Website: https://www.paulkupperberg.net/
June 23, 2024
Not to overanalyze this but how could the success of Beetle juice in 1988 lead to Burton directing Batman when that movie came out only a year later? And I wonder if the whole deeper voice as Batman thing came from radio or TV since Superman and Spider-Man had already done it.
June 23, 2024
Saw Batman the second day it was out, while on vacation in Tahoe. The theater was packed, and from the audience reactions, everything Tim Burton did worked. The movie was a jaw dropping experience for someone like me, who as a 10 year old in 1966, never really bought into campy tv Batman. Great article here.
June 23, 2024
I still to this day have not found out why the BAT LOGO on Keaton’s suit has those two extra prongs on either side of the “tail”.

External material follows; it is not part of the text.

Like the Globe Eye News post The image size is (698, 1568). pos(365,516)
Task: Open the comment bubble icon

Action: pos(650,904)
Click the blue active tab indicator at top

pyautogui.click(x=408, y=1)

I’ve heard anecdotally that it was a rights issue ( which doesn’t seem to make sense since the regular Bat logo without the extra prongs was used elsewhere in the movie, and in ALL of the marketing ).
June 24, 2024
I remember seeing this film for the first time on its first night showing. I had read as much material as I could leading up to it, especially about the time-consuming process it took to get Keaton into the outfit. It made me think that it would make an amusing “real-world” short film about a superhero who gets an emergency call for help…only to show up three hours later and everything’s been over and done, due to the amount of time killed getting him suited up!!